The effects of castration and subsequent testosterone and estradiol treatment and of a single injection of ethylene-1,2-dimethanesulphonate (EDS) on the distribution of [2-¹²⁵I]iodomelatonin ([¹²⁵I]melatonin) binding sites in the male rat brain were investigated. Castration produced a marked testosterone-reversible decrease in [¹²⁵I]melatonin binding in the male rat brain, particularly in the hypothalamus and hippocampus. In contrast, [¹²⁵I]melatonin binding in the parietal cortex, medulla-pons and cerebellum was generally unaffected by castration. Estradiol did not reverse the effect of castration on [¹²⁵I]melatonin binding.
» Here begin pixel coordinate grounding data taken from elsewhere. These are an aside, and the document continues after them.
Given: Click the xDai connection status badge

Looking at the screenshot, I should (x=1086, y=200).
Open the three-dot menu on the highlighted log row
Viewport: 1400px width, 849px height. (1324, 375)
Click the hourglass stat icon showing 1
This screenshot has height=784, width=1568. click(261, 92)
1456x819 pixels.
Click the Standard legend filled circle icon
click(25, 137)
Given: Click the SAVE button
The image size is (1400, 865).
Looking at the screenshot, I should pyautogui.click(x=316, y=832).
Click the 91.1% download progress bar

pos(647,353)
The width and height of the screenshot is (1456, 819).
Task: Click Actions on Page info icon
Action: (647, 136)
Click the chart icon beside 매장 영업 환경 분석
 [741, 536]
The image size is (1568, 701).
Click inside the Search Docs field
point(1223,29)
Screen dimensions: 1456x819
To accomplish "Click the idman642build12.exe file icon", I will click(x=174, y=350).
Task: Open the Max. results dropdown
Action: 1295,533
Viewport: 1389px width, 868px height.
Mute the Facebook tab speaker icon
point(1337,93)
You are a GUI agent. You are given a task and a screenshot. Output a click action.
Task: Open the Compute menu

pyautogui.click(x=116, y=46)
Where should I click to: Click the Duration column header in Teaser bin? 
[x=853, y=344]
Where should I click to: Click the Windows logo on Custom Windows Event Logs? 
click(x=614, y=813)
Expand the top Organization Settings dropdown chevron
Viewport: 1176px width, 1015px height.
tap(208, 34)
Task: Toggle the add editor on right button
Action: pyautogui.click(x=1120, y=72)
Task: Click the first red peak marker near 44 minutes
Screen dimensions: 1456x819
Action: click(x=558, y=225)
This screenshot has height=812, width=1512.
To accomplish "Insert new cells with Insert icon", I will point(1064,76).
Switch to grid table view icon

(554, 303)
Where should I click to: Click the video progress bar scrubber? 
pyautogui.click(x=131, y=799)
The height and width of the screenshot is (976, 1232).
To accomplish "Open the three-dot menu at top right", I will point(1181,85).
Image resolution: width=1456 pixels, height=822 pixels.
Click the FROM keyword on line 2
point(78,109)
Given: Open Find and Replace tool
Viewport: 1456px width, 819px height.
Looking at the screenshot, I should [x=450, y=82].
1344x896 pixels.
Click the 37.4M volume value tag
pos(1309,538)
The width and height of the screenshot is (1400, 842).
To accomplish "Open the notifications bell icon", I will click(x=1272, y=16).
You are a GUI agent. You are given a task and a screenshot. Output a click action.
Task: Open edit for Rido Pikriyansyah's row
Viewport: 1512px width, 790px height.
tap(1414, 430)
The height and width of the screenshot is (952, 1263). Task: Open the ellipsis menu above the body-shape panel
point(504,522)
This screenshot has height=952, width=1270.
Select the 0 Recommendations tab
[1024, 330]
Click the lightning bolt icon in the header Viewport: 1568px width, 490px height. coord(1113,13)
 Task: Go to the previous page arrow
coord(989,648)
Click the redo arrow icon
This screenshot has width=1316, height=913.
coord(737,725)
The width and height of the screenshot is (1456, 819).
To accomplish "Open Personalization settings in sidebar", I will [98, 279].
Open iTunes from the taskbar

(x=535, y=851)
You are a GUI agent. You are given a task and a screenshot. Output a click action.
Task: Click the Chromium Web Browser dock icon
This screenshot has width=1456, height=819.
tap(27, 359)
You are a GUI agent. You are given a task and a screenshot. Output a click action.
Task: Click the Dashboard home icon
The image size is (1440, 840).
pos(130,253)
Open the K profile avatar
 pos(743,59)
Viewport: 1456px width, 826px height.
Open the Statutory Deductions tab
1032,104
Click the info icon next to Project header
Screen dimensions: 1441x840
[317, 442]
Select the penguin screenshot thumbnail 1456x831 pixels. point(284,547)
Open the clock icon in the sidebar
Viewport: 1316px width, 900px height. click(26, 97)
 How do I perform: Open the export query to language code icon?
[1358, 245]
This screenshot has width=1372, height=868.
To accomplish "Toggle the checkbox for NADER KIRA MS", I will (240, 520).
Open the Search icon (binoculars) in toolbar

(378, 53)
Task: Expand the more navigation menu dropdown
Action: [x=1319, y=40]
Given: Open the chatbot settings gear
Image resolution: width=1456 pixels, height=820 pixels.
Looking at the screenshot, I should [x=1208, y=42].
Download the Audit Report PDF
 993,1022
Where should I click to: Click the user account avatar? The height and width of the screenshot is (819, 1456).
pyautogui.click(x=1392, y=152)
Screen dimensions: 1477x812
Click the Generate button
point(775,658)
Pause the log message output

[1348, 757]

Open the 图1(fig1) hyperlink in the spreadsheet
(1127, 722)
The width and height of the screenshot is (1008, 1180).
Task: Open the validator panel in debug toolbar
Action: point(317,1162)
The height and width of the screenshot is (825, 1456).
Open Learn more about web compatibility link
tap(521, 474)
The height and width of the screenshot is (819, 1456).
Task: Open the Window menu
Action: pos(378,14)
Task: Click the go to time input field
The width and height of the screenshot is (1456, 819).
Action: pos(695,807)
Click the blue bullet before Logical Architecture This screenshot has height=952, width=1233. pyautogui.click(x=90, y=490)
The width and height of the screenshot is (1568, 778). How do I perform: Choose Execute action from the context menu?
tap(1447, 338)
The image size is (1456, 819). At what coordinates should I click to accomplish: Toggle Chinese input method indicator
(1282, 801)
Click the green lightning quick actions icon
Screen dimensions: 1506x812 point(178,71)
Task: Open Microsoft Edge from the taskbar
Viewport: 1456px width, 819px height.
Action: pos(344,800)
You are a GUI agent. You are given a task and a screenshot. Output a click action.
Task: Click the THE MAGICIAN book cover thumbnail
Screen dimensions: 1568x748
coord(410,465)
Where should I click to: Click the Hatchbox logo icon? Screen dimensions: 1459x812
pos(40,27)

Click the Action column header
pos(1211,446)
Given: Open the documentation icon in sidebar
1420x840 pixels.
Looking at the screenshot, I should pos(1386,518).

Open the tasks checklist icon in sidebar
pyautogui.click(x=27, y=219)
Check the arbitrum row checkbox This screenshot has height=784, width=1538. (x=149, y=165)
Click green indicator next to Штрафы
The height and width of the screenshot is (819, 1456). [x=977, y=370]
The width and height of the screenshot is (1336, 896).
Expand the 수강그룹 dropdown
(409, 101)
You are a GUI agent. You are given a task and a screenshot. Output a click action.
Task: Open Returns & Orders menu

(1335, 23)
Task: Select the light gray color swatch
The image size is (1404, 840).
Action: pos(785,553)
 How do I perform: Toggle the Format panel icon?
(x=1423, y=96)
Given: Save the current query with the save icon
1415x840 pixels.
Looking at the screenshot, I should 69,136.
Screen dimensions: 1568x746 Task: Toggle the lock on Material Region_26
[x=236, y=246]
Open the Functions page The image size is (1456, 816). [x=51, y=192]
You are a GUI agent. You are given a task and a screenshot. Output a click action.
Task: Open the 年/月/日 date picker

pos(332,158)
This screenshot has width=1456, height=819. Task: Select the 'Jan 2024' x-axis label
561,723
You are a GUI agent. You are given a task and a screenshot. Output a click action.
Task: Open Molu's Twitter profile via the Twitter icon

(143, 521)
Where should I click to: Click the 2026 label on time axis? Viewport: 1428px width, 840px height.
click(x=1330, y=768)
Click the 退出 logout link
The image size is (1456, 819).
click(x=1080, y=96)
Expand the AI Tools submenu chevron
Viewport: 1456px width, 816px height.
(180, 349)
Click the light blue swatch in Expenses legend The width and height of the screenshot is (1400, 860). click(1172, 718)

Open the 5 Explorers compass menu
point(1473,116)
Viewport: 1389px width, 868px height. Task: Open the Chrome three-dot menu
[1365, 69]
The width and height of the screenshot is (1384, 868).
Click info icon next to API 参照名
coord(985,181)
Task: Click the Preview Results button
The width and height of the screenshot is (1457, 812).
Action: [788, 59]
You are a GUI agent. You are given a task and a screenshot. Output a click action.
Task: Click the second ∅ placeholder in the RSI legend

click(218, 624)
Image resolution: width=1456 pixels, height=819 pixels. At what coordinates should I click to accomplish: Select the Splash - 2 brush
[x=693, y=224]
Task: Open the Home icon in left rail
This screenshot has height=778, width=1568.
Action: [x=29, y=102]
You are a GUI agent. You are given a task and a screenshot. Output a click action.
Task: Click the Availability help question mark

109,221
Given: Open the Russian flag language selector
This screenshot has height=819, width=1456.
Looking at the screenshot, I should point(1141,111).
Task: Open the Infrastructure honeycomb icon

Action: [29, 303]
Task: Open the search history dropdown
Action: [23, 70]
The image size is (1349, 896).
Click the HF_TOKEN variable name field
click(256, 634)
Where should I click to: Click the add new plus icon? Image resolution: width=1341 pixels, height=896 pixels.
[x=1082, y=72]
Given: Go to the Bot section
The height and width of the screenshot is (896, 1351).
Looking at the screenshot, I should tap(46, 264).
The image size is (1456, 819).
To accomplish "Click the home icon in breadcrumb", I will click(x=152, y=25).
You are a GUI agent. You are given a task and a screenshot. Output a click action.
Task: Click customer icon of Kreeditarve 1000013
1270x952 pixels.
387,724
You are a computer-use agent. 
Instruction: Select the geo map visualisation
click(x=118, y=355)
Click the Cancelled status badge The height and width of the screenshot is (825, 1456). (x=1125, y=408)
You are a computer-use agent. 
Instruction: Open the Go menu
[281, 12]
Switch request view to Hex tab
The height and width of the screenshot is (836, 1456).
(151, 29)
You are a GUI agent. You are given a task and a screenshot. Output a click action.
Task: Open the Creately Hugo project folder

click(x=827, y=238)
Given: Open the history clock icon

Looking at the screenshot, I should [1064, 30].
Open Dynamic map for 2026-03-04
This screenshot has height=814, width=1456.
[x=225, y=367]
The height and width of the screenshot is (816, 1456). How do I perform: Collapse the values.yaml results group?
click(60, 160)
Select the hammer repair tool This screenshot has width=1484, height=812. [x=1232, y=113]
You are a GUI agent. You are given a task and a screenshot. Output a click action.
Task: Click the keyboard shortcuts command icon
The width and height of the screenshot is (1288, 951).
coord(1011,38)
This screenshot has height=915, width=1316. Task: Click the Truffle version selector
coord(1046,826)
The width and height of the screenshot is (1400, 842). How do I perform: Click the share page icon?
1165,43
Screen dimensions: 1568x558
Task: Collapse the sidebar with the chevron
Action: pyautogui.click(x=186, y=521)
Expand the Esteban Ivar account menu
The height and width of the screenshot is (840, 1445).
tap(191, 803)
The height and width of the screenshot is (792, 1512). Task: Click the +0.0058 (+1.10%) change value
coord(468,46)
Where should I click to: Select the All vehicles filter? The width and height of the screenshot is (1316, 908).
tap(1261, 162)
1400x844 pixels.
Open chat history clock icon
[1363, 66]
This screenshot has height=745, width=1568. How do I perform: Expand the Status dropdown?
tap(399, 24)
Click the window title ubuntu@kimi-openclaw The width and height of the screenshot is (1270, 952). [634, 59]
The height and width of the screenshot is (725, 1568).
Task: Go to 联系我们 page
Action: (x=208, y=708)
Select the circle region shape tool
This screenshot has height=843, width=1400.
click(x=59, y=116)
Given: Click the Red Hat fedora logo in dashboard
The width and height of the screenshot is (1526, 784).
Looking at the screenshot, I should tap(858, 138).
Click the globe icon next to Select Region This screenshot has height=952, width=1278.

A single injection of EDS which causes the destruction of Leydig cells led to a marked decrease in [¹²⁵I]melatonin binding in the brain of the rats between 3 and 7 days after treatment. This decrease correlated with the decline in serum concentrations of testosterone. Specific [¹²⁵I]melatonin binding and serum concentrations of testosterone subsequently increased to control levels within 37 days after treatment in accord with the repopulation of the Leydig cells. The results clearly show that testosterone regulates the density of melatonin receptors in the hypothalamus and hippocampus of the male rat.